Allopurinol is the most commonly used xanthine oxidase inhibitor. Starting dose of allopurinol in the elderly patient is 50-100 mg on alternate days,4 which is increased cautiously in increments of 50-100 mg per day every 2 weeks until the patient's urate level is less than 6 mg/dL. The maximum dosage of allopurinol should be determined by the creatinine clearance. Frequently, in the LTC setting, 100 or 200 mg of allopurinol in a single daily morning dose will suffice. Up to 5% of patients are unable to tolerate allopurinol, most commonly because of rash. Desensitization is indicated under supervision of a rheumatologist in patients who need allopurinol but have experienced mild to moderate rash. However, rarely, a severe rash accompanied by vasculitis, hepatitis, and renal insufficiency may occur and carries a 20% mortality risk.1 Allopurinol toxicity usually occurs within the first month of initiating therapy, and is more likely if the patient has been on hydrochlorothiazide therapy.
Oxypurinol.
Patients who have not tolerated allopurinol but need a urate-lowering therapy need to be referred to rheumatologists to be tried on oxypurinol. Oxypurinol is the major active metabolite of allopurinol and is available in the United States for use on a compassionate basis only.5
Tumor necrosis factor (TNF) inhibitors.
In selected cases, treatment with TNF-alpha inhibitors such as etanercept25 or infliximab26 might be an option in patients with chronic tophaceous gout who do not respond to conventional treatment. Referral to a rheumatologist is recommended in such patients (Table V).
GOUT PROPHYLAXIS
There is a risk of acute gouty flare up when urate-lowering therapy is initiated. Hence, it is common practice among rheumatologists to start prophylactic low-dose NSAIDs or colchicine (from 0.6 mg to 1.2 mg) at the same time that urate-lowering drug therapy is initiated.27 This is continued for at least 6 months after serum urate level has returned to normal. Urate-lowering agent should not be stopped during recurrence of an acute attack if patient has already been taking it.
SUMMARY
There are 10 points to remember in management of gout and hyperuricemia in the LTC setting:
1. Do not treat asymptomatic hyperuricemia.

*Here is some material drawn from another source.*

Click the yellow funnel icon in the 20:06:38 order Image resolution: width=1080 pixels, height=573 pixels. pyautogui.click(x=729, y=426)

2. Acute arthritis plus hyperuricemia does not equal gout.
3. At least half of patients who present with an initial attack of gout take a diuretic or other medications predisposing to hyperuricemia or gout.
4. Joint aspiration and synovial fluid analysis is the gold standard in diagnosing gout. If it is not possible or successful in the LTC setting, use the American College of Rheumatology criteria to diagnose gout.
5. Efforts to change diet to purine-free in the LTC setting are challenging and of limited benefit over a long period of time.
6. Prefer short-term use of corticosteroids while avoiding use of colchicine and NSAIDs in managing acute gouty arthritis in elderly residents.
7. Hospitalize any patient with acute arthritis when septic arthritis is being considered as a differential diagnosis.
8. Do not start a urate-lowering agent during an acute attack of gout; however, do not stop one if the patient is already taking it and experiences a recurrence.
9. The starting dose for allopurinol is 50-100 mg every other day, which is increased cautiously every 2 weeks. Usual maximum dose in an LTC resident would be 100-200 mg once a day.
10. Know when to obtain consultation with a rheumatologist.
The author reports no relevant financial relationships.